Wrong. Everywhere I looked, it was the breastfeeding wars. Apparently, a lot of people believe all mothers should get the first few days of formula for free and that by not providing free food to the babies, hospitals are taking away the mother’s right to choose or judging her, or something.
As a CLC and a person who very heavily relies on research, science, and facts, I was more than a little dismayed by the lack of factually based arguments. Of course, there were people who relied on anecdotes (“my baby had formula and is just fine”), but there were also lots and lots of people who spread some genuinely horrible and inaccurate information (“not all mothers’ milk comes in while at the hospital and so they need the formula to feed until it does”). I loosely followed the comments on the Huffington Post article, only weighing in once or twice, but mostly reading and wondering what I could possibly do to fix this.

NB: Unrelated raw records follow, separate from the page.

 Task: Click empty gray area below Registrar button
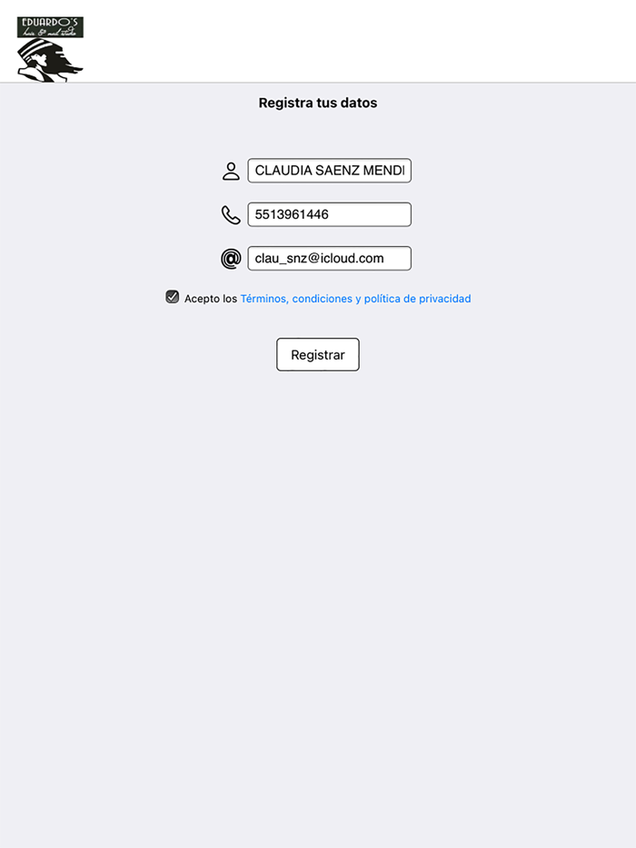click(x=318, y=595)
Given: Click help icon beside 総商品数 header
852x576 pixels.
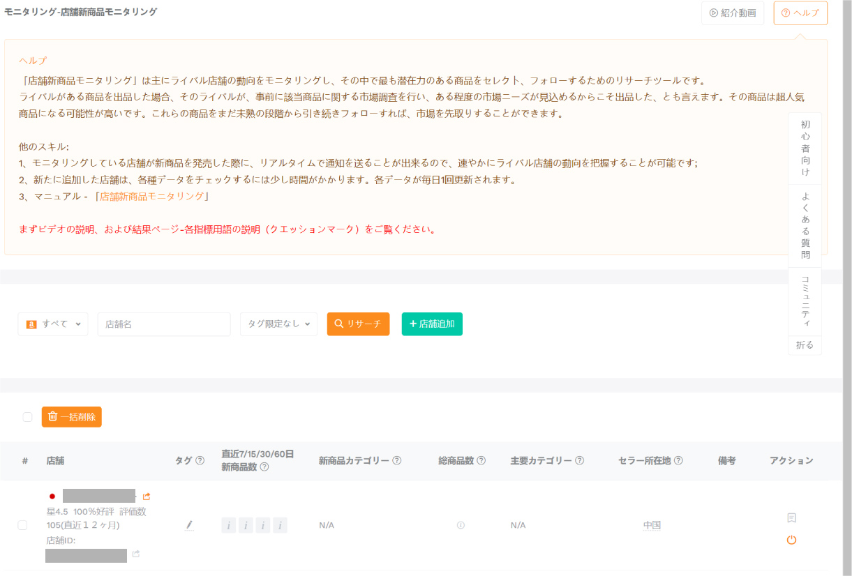Looking at the screenshot, I should tap(481, 460).
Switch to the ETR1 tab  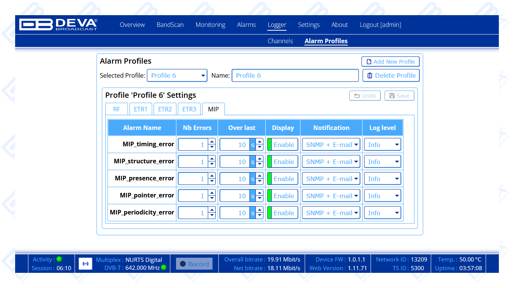[140, 109]

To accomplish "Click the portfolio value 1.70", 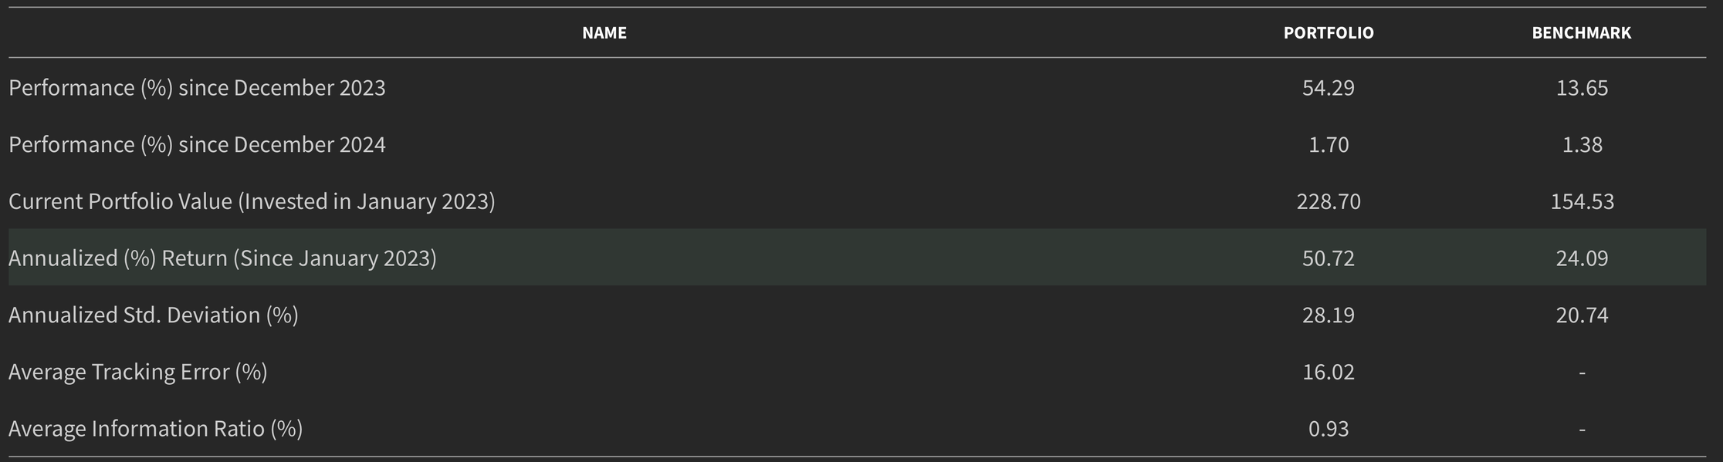I will coord(1328,145).
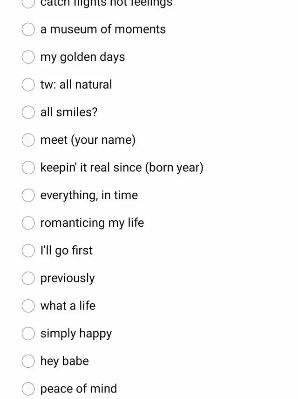Choose 'peace of mind' radio button
Viewport: 298px width, 399px height.
pos(28,389)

I wish every woman and man saw breastfeeding everywhere, from childhood on. I wish it was so normal that we didn’t even think about formula; that formula was for extreme circumstances only, not most babies in the U.S., and that there was no need for CLCs or LLL because any new mom could ask her mother, sister, or aunts about breastfeeding. I wish every woman could sit through the 40 hour class I took, hearing day after day, hour after hour about the facts surrounding breastfeeding. Amazing research about benefits, truths about risks associated with formula, and some surprising recommendations. I wish there was some way to share all that reasearch without “making” someone feel guilty or judged. And I wish that those formula feeding moms who say we are judging them were wrong.
Yes, I’ll admit to it; I do judge formula-feeding moms a little bit. I do not understand how, in light of piles and piles of research, an educated, smart, and intelligent woman can make the decision to not try breastfeeding, not even once. When I hear a mother is planning on supplementing with formula or has switched completely, my first instinct is to find out why, what she did or did not do to make breastfeeding unsuccessful, and that instinct bothers me. That should not be the first thought that comes to mind.

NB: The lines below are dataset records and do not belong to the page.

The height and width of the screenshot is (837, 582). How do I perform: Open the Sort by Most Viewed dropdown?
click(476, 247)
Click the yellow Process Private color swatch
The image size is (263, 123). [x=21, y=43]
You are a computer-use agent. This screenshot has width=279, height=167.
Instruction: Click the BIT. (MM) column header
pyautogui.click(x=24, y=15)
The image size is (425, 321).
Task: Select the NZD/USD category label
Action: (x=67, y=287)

As a CLC, my job is to support mothers in having the best breastfeeding relationship possible with their babies, whether it’s for 3 days, 3 weeks, 3 months or 3 years. As a LLL leader, it is exactly the same thing. I need to be able to educate women on the science so they can make informed choices about what is best for their family, and then I need to give them the tools and support necessary to make that choice a reality, no matter what it is. In practice, I have no problem doing that, but internally I do sometimes struggle. I find myself wondering, if the science so clearly says breast is best, then how can I in good conscience support someone in giving their baby second best?
Even after a year of CLC work, I’m still nervous about how to do it all well: what information to share and what not to share; how to keep my own personal feelings separate; how address misconceptions and incorrect information without drowning it in science overkill; how to make sure a mother who chooses something different doesn’t feel bad about that choice even when the science says she should… I’m still learning how much enthusiasm to share or not share, and always, always wondering how to get more people engaged.
I am so very excited to be a LLL leader and to continue to help mothers here on island (my first meeting is Saturday!), but I’m also very aware of what an awesome responsibility it is, and (I won’t lie) I’m a little nervous, too. Wish me luck, would you?